The fact that this is a major news story, talked about in water cooler conversations up and down the world, really highlights where we now are in the march towards true AGI.

“Artificial general intelligence (AGI) is the ability of an intelligent agent to understand or learn any intellectual task that a human being can.”

Just over 10 years ago your phone was considered smart if it could send an email, or browse the web. Now chat bots are talking about feelings of loneliness and violation, cars are increasingly navigating more and more complex road situations, and other forms of AI are giving the creative industries pause for thought.

The AI Artist.

No doubt you’ve heard about Open AI’s DALL-E software, capable of taking complex sentences and translating them into visuals.

DALL-E 2’s interpretation of “A photo of an astronaut riding a horse.”

Not only does DALL-E have access to millions of images, it has the ability to understand what those images and the subjects within them are, and more importantly, how different subjects can relate to each other.

This allows it to manipulate pixels, “Photoshop them”, to suit any brief.

Here’s a “A head of broccoli complaining about the weather”

And “Spice up your life, oil painting”

And “A bowl of soup that is a portal to another dimension as digital art”

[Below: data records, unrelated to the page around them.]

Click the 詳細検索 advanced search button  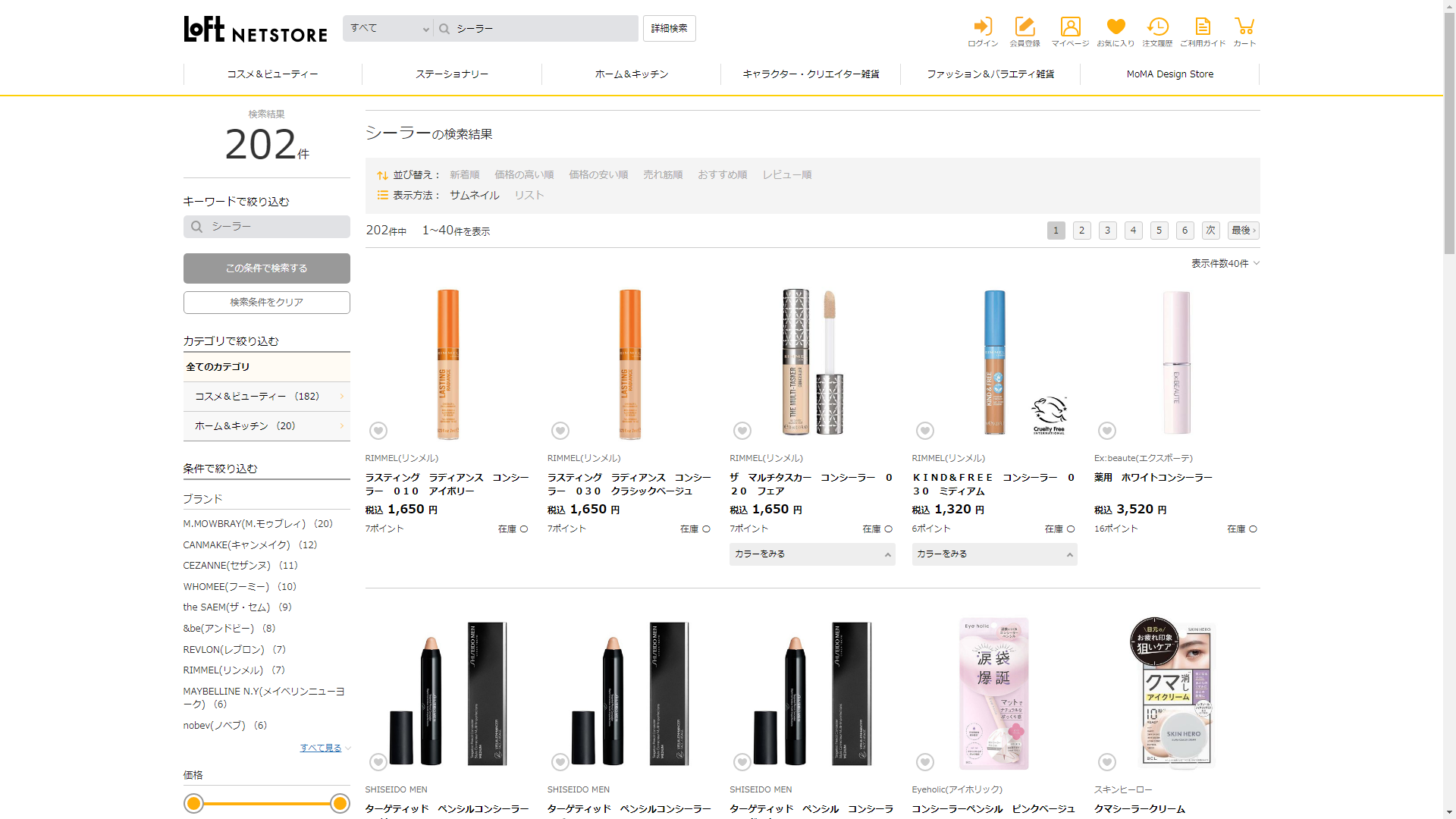tap(669, 29)
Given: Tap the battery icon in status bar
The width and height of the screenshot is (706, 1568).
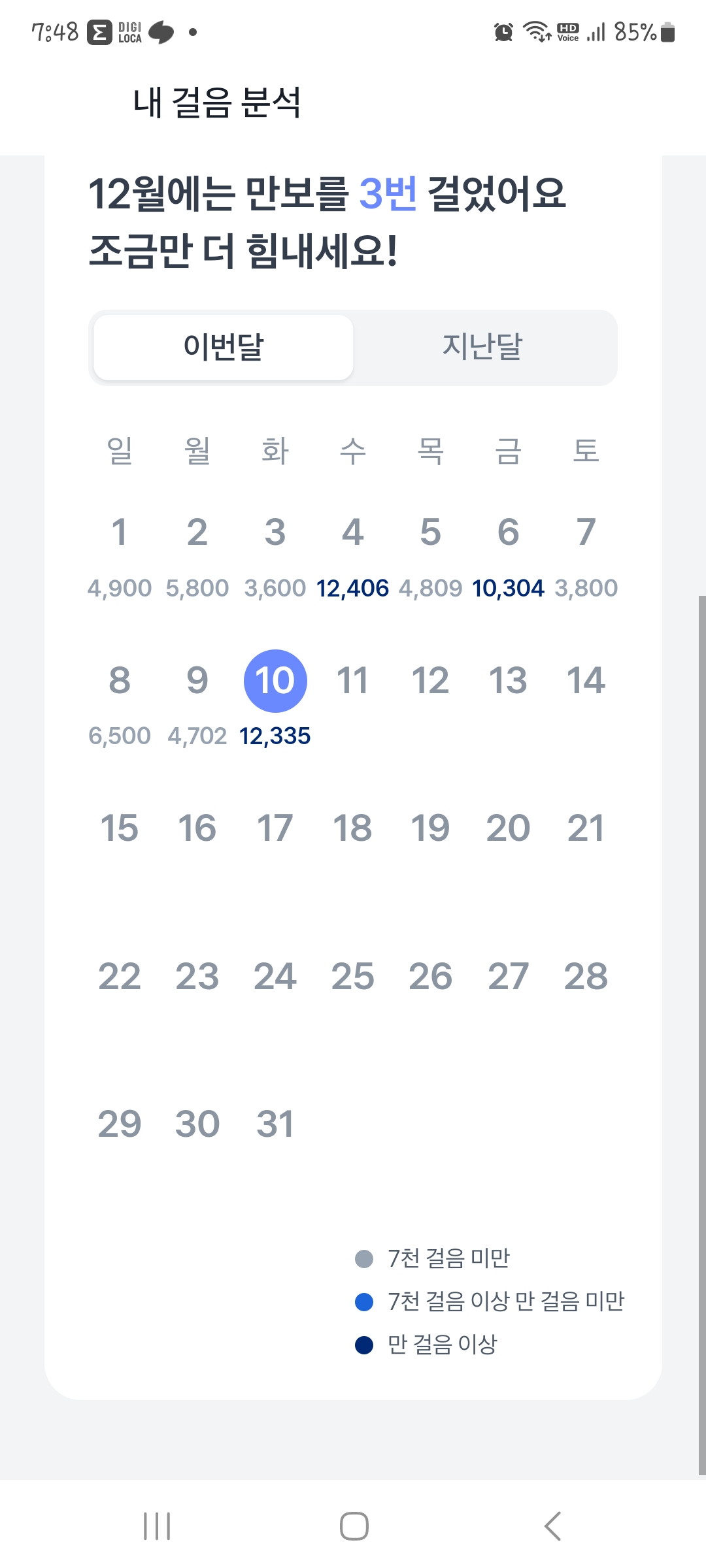Looking at the screenshot, I should (x=667, y=32).
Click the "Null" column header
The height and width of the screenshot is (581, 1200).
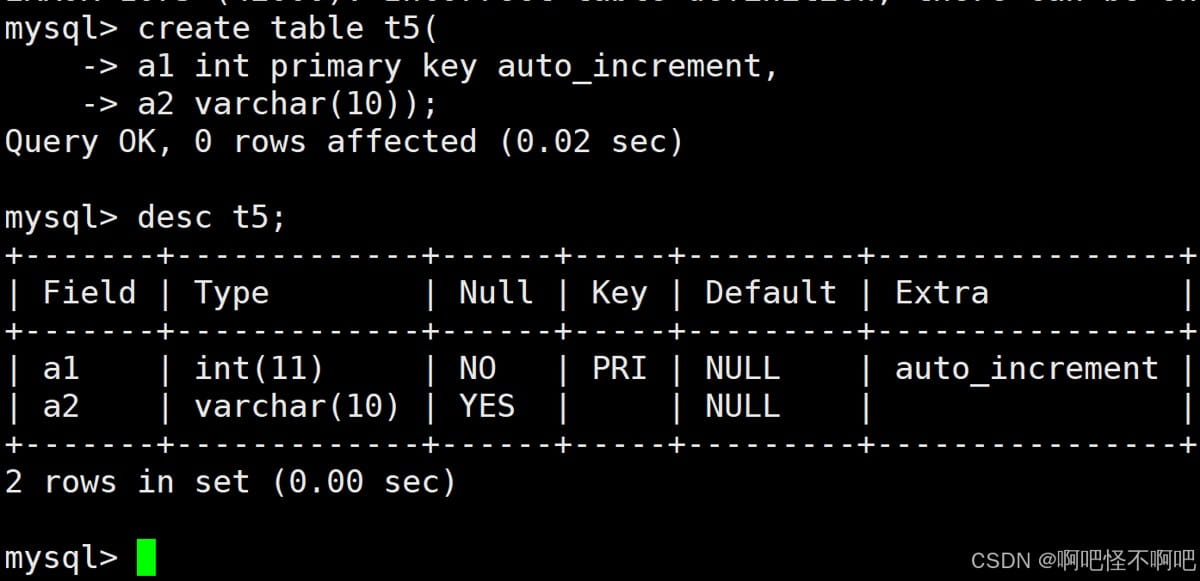(x=496, y=293)
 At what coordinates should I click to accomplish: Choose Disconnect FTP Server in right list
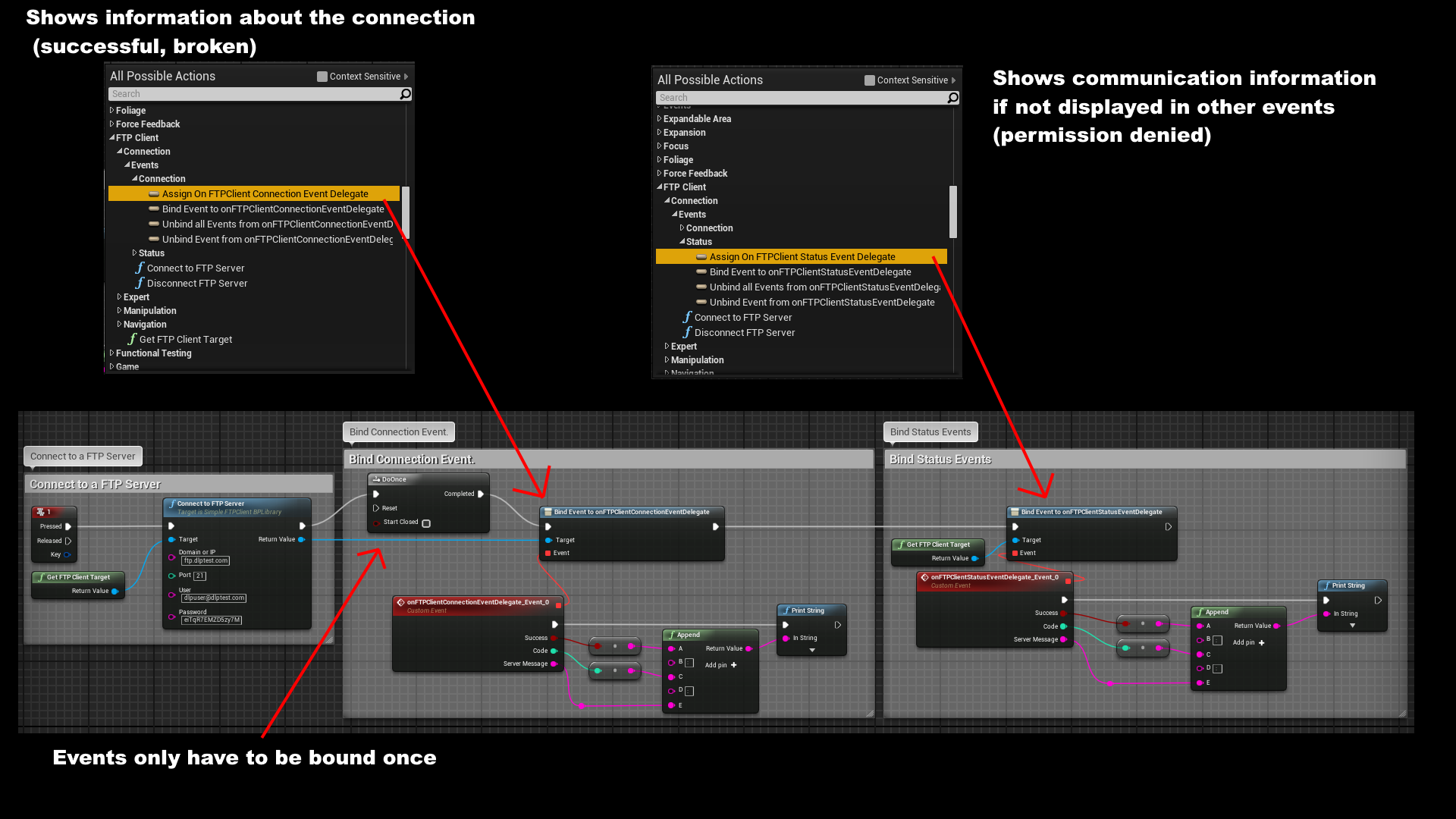(x=744, y=333)
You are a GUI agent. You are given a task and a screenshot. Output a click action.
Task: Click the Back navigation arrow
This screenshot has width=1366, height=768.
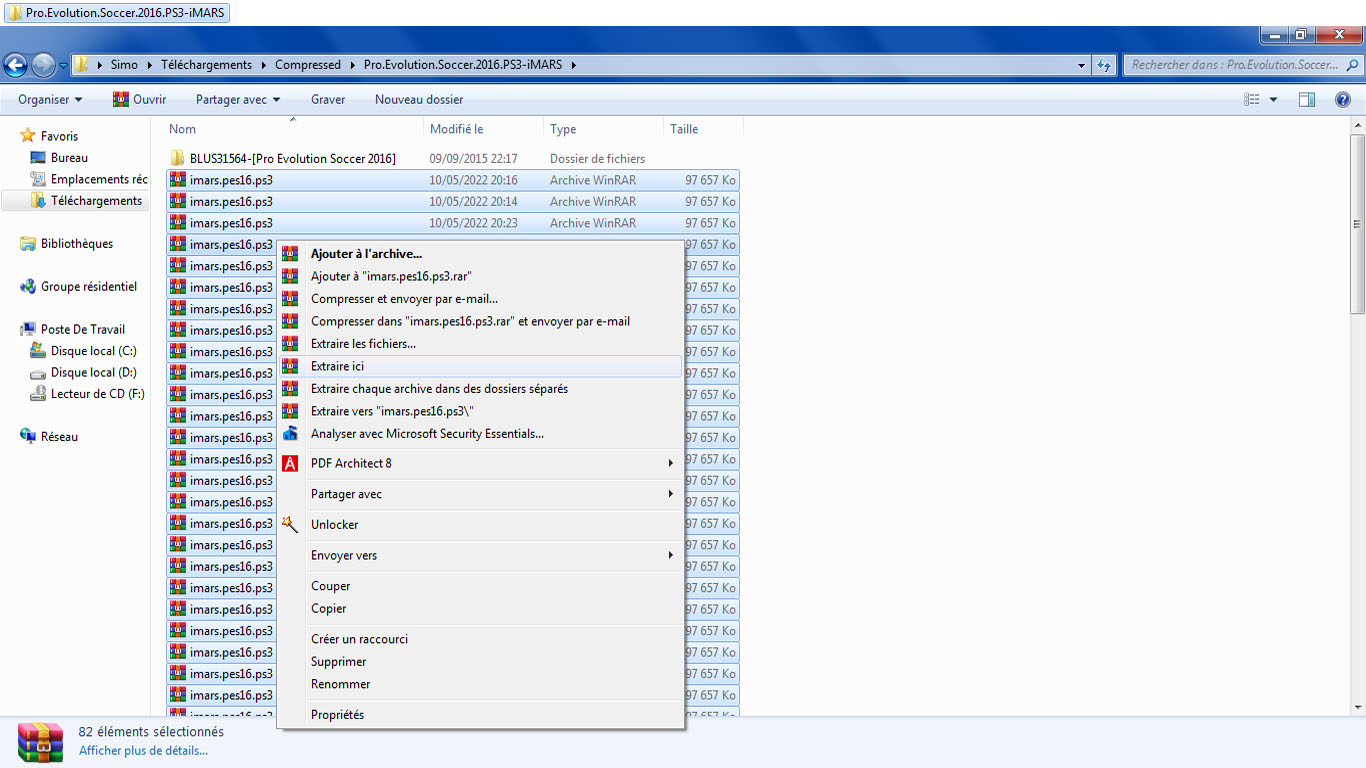16,66
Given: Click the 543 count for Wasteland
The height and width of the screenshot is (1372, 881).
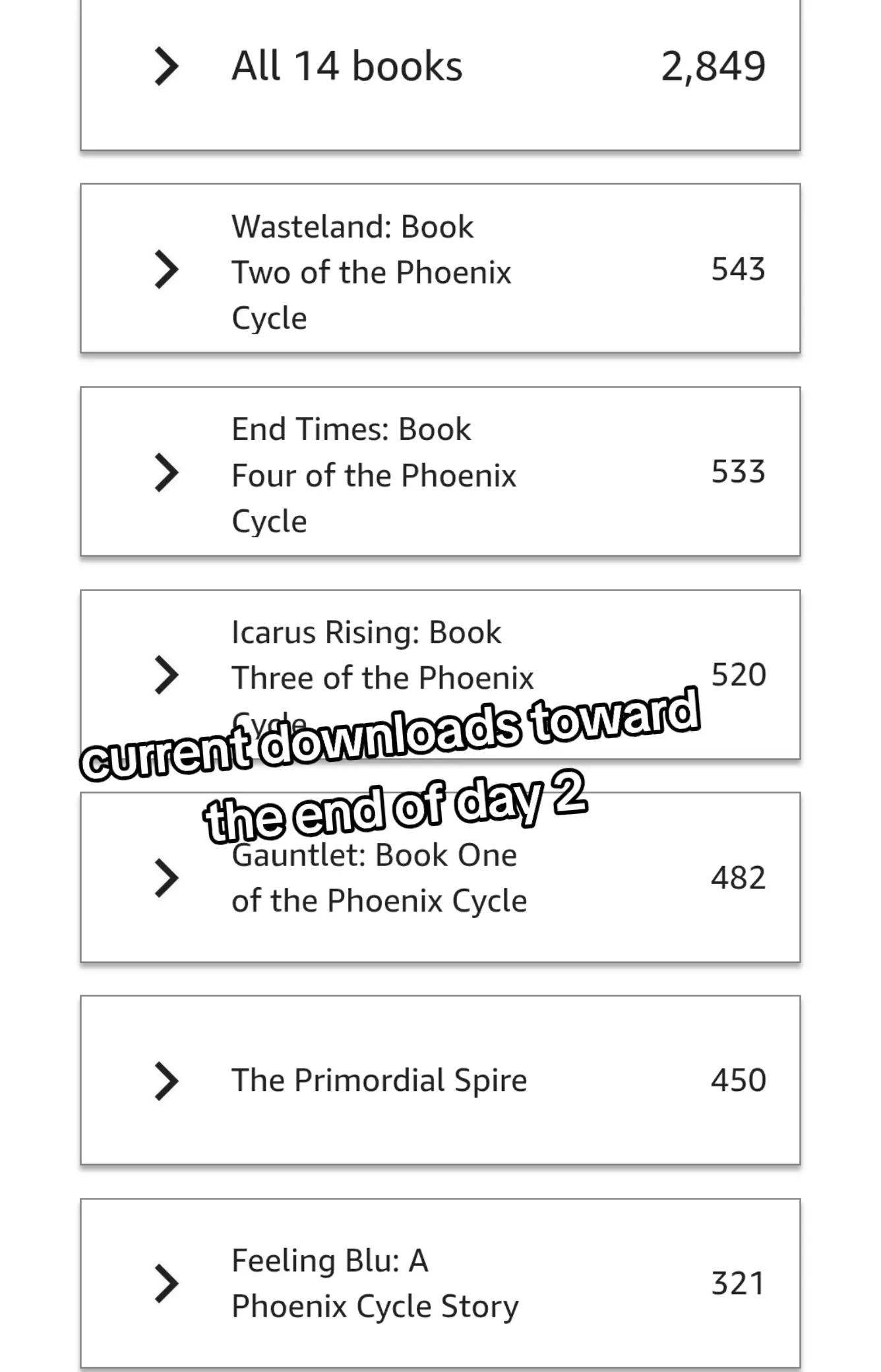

How about “Portrait of a megalodon talking on the phone, comic book style”

Users can quickly edit their own photos too — replacing a dog on the sofa with a cat, adding a vase of flowers to a table, changing the walls in a room to pink, or changing the style of picture, from cartoon to photographic and from photographic to impressionist painting.

DALL-E will use, what’s hard to not define as “imagination” to recreate photographic pictures of Atlantis, or faces of people who don’t exist in the real world — though it still has a lot of work to do on human faces and hands.

Like any artist, it’ll explore the options and give you a selection of creations to choose from.

Is it going to take jobs from creative industries?

Now this is the real meat you’ve been waiting for. The reason you’re here.

But really, that’s the wrong way to look at it.

DALL-E isn’t yet able to handle the detail and constant collaboration required to make a fully-fledged campaign — so in that sense, not yet.

But that’s not to say creative industries should ignore technologies like DALL-E.

There’s room to work with these kind of technologies in the future, in ways that can help enhance our creativity and speed up our workflow.

For instance, all the images above were generated in about 2 seconds. Which makes DALL-E a pretty unstoppable tool for brainstorming, finding references and exploring big ideas.

AI is something everyone in almost every industry needs to be clued up on — not just the basic fundamentals, but knowing how its use can fine tune our work processes, increase productivity, and increase output.

Whether you believe that’s likely or unlikely, right now, what looks certain is that there’s going to be an abundance of tools coming out of AI projects applicable to all types of industries.

Look out for them. And find new ways to work with them.